━━━ Selected text

The fourth column is for the transliteration of Hebrew prayers that are recited aloud in most synagogues.
“It is meant to be a 21st-century prayer book that empowers individuals so that the diverse community we have become can find themselves in the prayer book,” Rabbi Schonfeld said.
It took five years to write the new Sabbath and festival siddur and Rabbi Schonfeld said she believes a siddur for daily worship will be compiled in the future using the same format.
Rabbi Feld said he views the new siddur — which has an advance sale of 40,000 copies — as a Jewish anthology because “you can see how medieval Jews related to the liturgy and how Israeli Jews relate; it’s a totally Jewish experience.”
In seeking to reposition the movement, Conservative leaders are mindful of an analysis of a Pew Research Center survey by sociologist Steven M. Cohen that found that between 1990 and 2013 the number of American Jewish adults who self-identify as Conservative and belong to a synagogue dropped from about 1.5 million to 962,000. And the number of those who identify as Conservative but do not belong to a congregation fell from 739,000 to 392,000. At the same time, the number of synagogues affiliated with United Synagogue reportedly dropped from 675 in 2009 to 580.
To reflect its diverse membership, the movement’s new siddur includes traditions from the vast array of Jewish cultures, including North African, Italian, Sephardic, Middle Eastern, as well as Ashkenazi. For instance, the prayer for rain recited on Shemini Atzeret includes a poem Ashkenazim usually recite as well as a Sephardic version.
In the section dealing with the prayers recited when one receives an aliyah, the new siddur includes in the left column the additional words recited by Sephardim, as well as the response of the congregation.
“We did this so that in a mixed community all of the congregants would know what is going on when Sephardi congregants are called to the Torah,” Rabbi Uhrbach explained. “Synagogues such as Temple Israel in Great Neck and Temple Sinai in Los Angeles have large numbers of Sephardic members. Everyone should know the richness of our tradition and know that the service is not written in stone. There have been differences over time and in different communities.”
Rabbi Feld said he hopes Jews “will find material in the siddur that allows them to enter into the tradition without having to give up who they are.”
“If you want to know what Conservative Judaism is, look at this siddur,” he said. “It is respectful and understanding of the traditions and it lives within the 21st century.”

━━━━━━

▸ **Exercise directions**
Copy the siddur text above word for word, in full.

━━━ Information supplied

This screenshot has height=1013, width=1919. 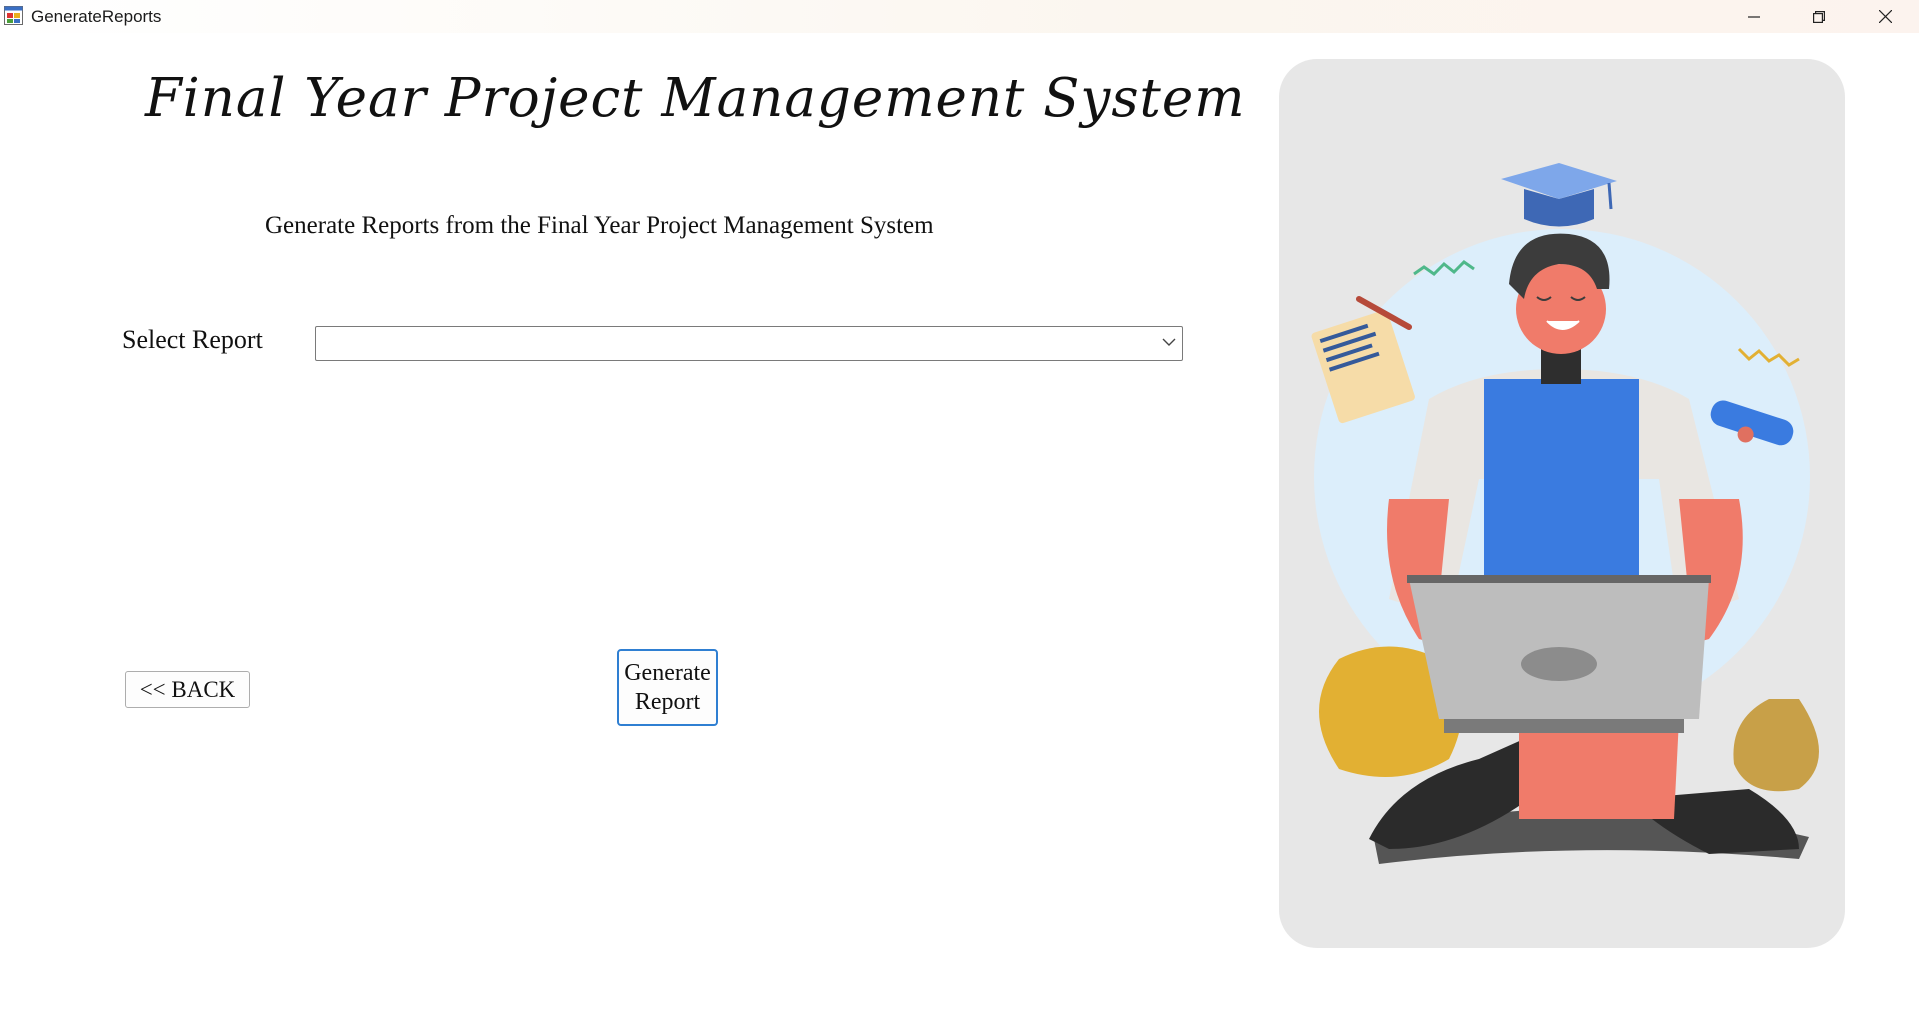 What do you see at coordinates (696, 98) in the screenshot?
I see `app-heading: Final Year Project Management System` at bounding box center [696, 98].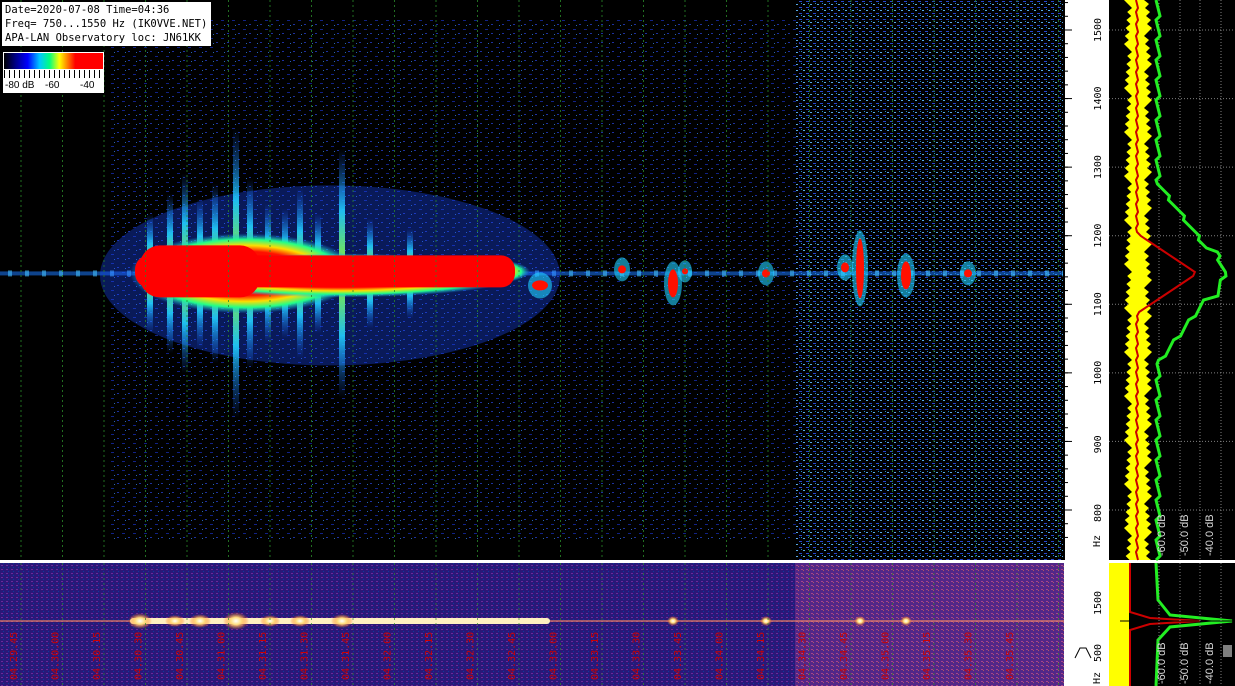 The image size is (1235, 686). Describe the element at coordinates (1098, 30) in the screenshot. I see `frequency-tick-label: 1500` at that location.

━━━━━━

▸ **Solution for this task**
The fourth column is for the transliteration of Hebrew prayers that are recited aloud in most synagogues.
“It is meant to be a 21st-century prayer book that empowers individuals so that the diverse community we have become can find themselves in the prayer book,” Rabbi Schonfeld said.
It took five years to write the new Sabbath and festival siddur and Rabbi Schonfeld said she believes a siddur for daily worship will be compiled in the future using the same format.
Rabbi Feld said he views the new siddur — which has an advance sale of 40,000 copies — as a Jewish anthology because “you can see how medieval Jews related to the liturgy and how Israeli Jews relate; it’s a totally Jewish experience.”
In seeking to reposition the movement, Conservative leaders are mindful of an analysis of a Pew Research Center survey by sociologist Steven M. Cohen that found that between 1990 and 2013 the number of American Jewish adults who self-identify as Conservative and belong to a synagogue dropped from about 1.5 million to 962,000. And the number of those who identify as Conservative but do not belong to a congregation fell from 739,000 to 392,000. At the same time, the number of synagogues affiliated with United Synagogue reportedly dropped from 675 in 2009 to 580.
To reflect its diverse membership, the movement’s new siddur includes traditions from the vast array of Jewish cultures, including North African, Italian, Sephardic, Middle Eastern, as well as Ashkenazi. For instance, the prayer for rain recited on Shemini Atzeret includes a poem Ashkenazim usually recite as well as a Sephardic version.
In the section dealing with the prayers recited when one receives an aliyah, the new siddur includes in the left column the additional words recited by Sephardim, as well as the response of the congregation.
“We did this so that in a mixed community all of the congregants would know what is going on when Sephardi congregants are called to the Torah,” Rabbi Uhrbach explained. “Synagogues such as Temple Israel in Great Neck and Temple Sinai in Los Angeles have large numbers of Sephardic members. Everyone should know the richness of our tradition and know that the service is not written in stone. There have been differences over time and in different communities.”
Rabbi Feld said he hopes Jews “will find material in the siddur that allows them to enter into the tradition without having to give up who they are.”
“If you want to know what Conservative Judaism is, look at this siddur,” he said. “It is respectful and understanding of the traditions and it lives within the 21st century.”